═════ EXTRACTED TEXT ═════
Congrats, Mark. Great comment.
To be somewhat cynical, I wonder what these would have done if it was a drowning dog. I bet one of them would have called the fire department. This is a sickening story reminiscent of the Kitty Genovese incident that happened a long time ago although at least somebody eventually bothered to call the cops.
They also didn’t yell out the windows, “Ha, ha lady, you’re getting stabbed to death!!!”
I’m not sure the disconnect began with the hand-held devices, Mark. That was Phase III. I think the first part began with the invention of teenagers (as a group) in the early 50s, still “post-war” time — and “post-war” was barely “post-Depression” time, so it had been at least two decades and a full generation gone since the the good times rolled. The early 50s coincided with the installation of “labor-saving” devices which took over a lot of household chores for youngsters, not just for the housewives the companies advertised to. All of a sudden, I could keep what I earned on my paper route (though I did have to replace my own bicycle once, used, of course, after I carelessly left it in a neighbor’s driveway), mowing lawns, delivering groceries, raking (and burning) leaves, shoveling snow, sitting for the rowdy 7-year-old twins down the block. All of a sudden, we had a refrigerator in place of the ice-box, so I didn’t need to help chop ice; meat came ground so I didn’t have to cut the chunks and push them slooowly through the grinder; . . . I keep forgetting some things and remembering others, like ruining the dessert one night we had guests because I got some rock salt in the motor of the ice cream maker . . . having a clothes washing machine which got rid of most of the water so I didn’t have to help hold up the soaking wet sheets to be pinned on the lines above my head. All of a sudden, I had both privacy (my own telephone), my own music, and “free” time, however much my parents tried to fill it with after school lessons-this and lessons-that. Money and time. Time and money. It was time for friends to bump together with other pairs and bond like atoms in a molecule, becoming a “gang,” having our own things and our own things to do. Choosing our own movies, having sleep-overs, cook-outs, camp-outs, or just standin’ on the corner (“Most Happy Fella’) watchin’ all the girls/boys go by …. choices my mother had as a flapper for a very short time but in her young adulthood, not a teenager, already making the transition from one family to another.
Until I was in my 20s and living outside the US, I didn’t realize that growing away from my family (not spending most of my days with them) had not been a natural shift, and not a gradual one either. Nor was it particularly safe – a lot of new habits were acquired (smoking was mandatory, drinking less available, less so; under-exercised/over-eating — unrecognized for another generation!), and a lot of lessons were never learned properly, like working through emotion-based arguments, and almost everything about sex). By the time I left for college I was, though without realizing it, estranged from my parents — my peers and some self-appointed guides knew better than they did! — and stupid enough socially to be a total jerk. There was a missing link. So what? I let go of the past and caught up with the future.
═════ DATASET CONTENT ═════
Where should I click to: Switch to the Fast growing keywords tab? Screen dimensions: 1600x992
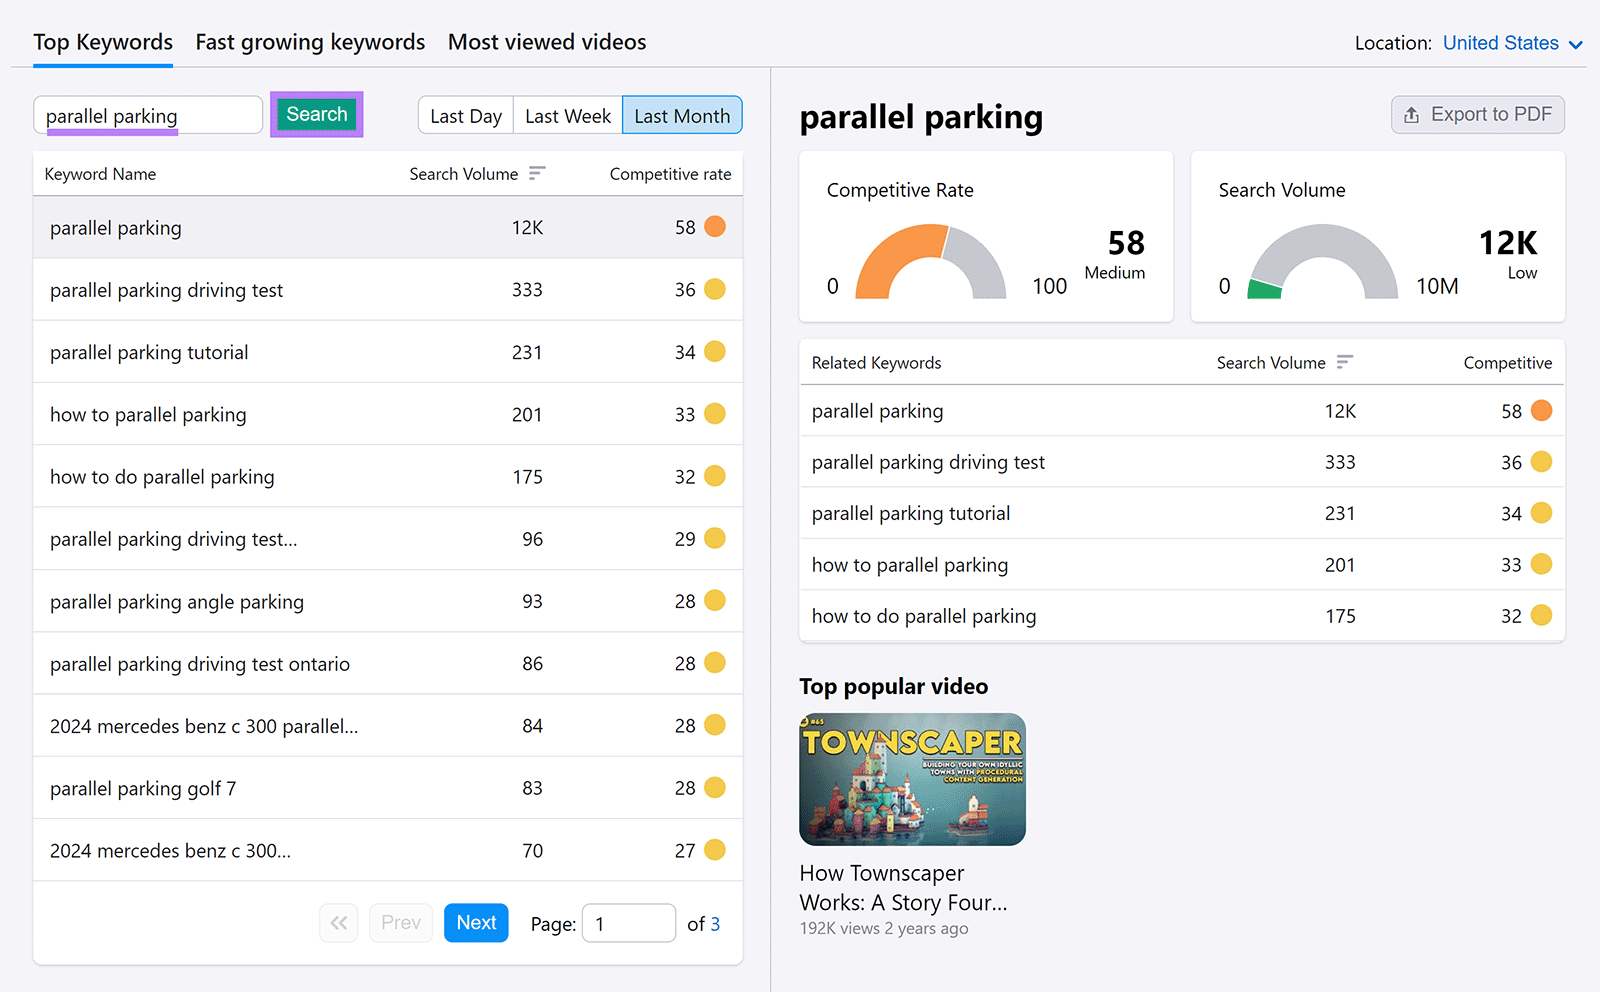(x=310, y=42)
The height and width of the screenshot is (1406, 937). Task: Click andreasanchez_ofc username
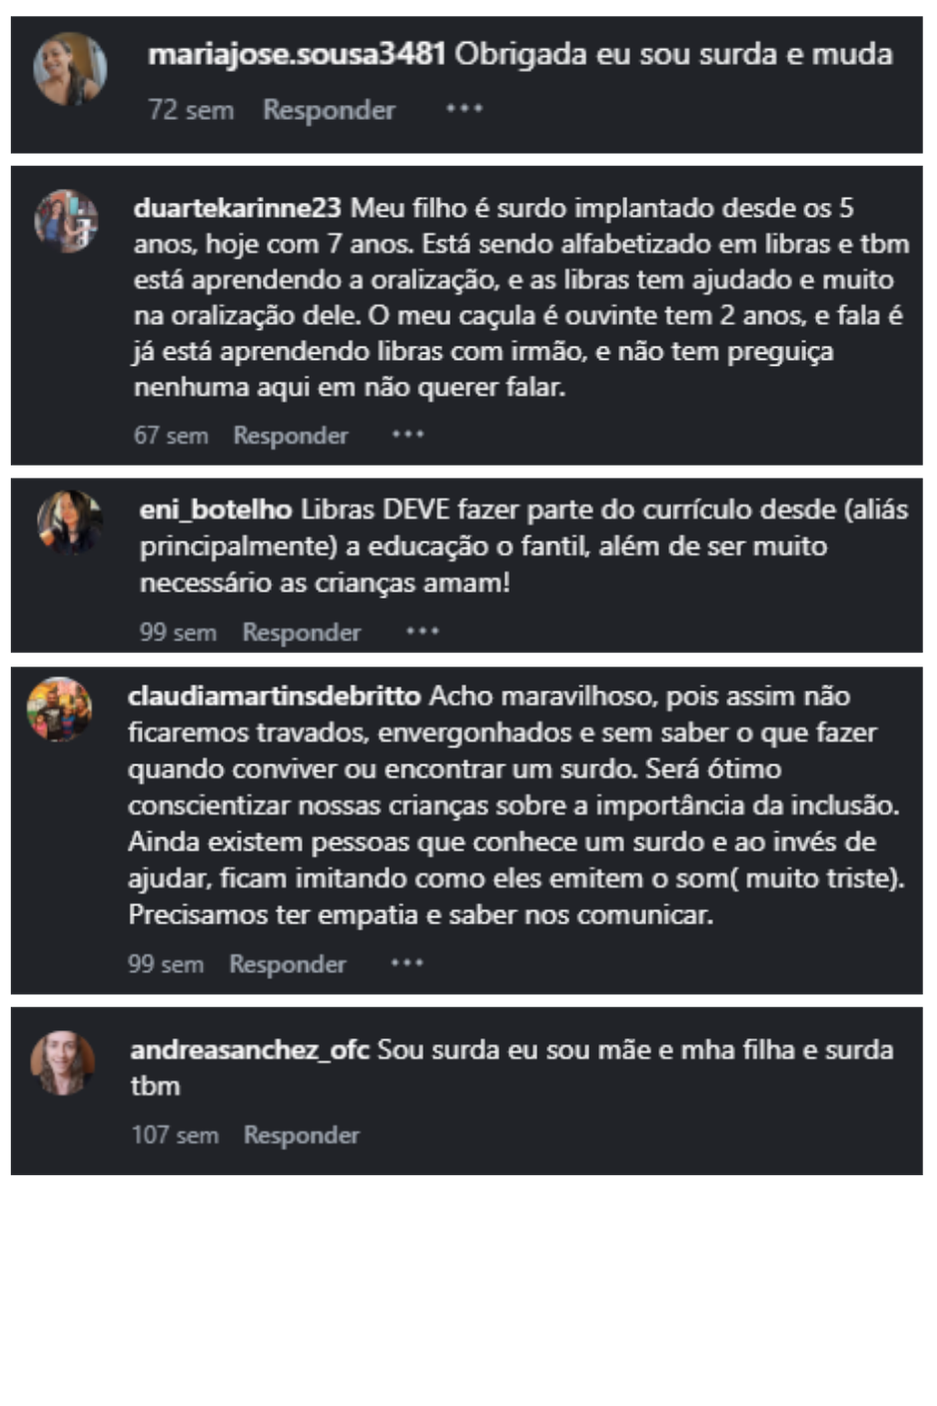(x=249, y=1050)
═════
* TASK LIST *
A) Condense the paragraph of the reader comments that begins "Until I was in my 20s" into a brief list that keeps its main facts.
B) Carry the reader comments forward from where they stop.

* FINAL ANSWERS *
A)
- Only in my 20s, while living outside the US, did I realize that growing away from my family had been neither natural nor gradual.
- It wasn't safe either. I picked up new habits: smoking was mandatory, drinking less so, and under-exercising and over-eating went unrecognized for another generation.
- I never properly learned many lessons, such as working through emotion-based arguments and almost everything about sex.
- By the time I left for college I was estranged from my parents without realizing it. I believed my peers and some self-appointed guides knew better than they did, and I was socially a total jerk.
- There was a missing link, but I let go of the past and caught up with the future.

B)
I’m not regretting it. Just noting. Phase II: The age of baby-power (the late 60s) when the teens discovered the “higher order” (government) and tried with more success than I think is realized today to take it down — if they’d gone for influence instead of revolution, who knows what kind of damage might have been done! This was followed by the electronic age that bounded forward with the miniaturization in the 70s and PCs of the next level … and the next … ever faster … to push an even younger generation further beyond their elders. Built-in obsolescence was a forgotten phrase; it was the price of doing business. All for no particular reason; it was done because it could be done. Whatever Man can think of, He will Make Manifest.
Phase III, the age of implantation or at least that’s the goal: to think it is to make it so, Scotty. The Me Generation segued into the My Generation, the facebook with no real face, the laptop without any dance to it, the music discomposed of both melody and harmony, the art honoring no form, and so forth. The disconnect is accomplished. The chain of 80 rescuers is the dramatic and, I believe, a singular and opportune event today (my grandfather spoke of similar rescues out on Coney Island in the late 90s, his 90s, that all the young men practiced under the lifeguard’s tutelage, regretting that he’d never had a chance to actually save a life — preferably of a fair maiden). More the style now is the misshapen selfie taken to preserve the moment(s) of selfishness, of distancing oneself from anything that cannot be legislated, such as morals or ethics. Do they know the difference between right and wrong? Certainly. They just have no idea why one would be preferred over the other.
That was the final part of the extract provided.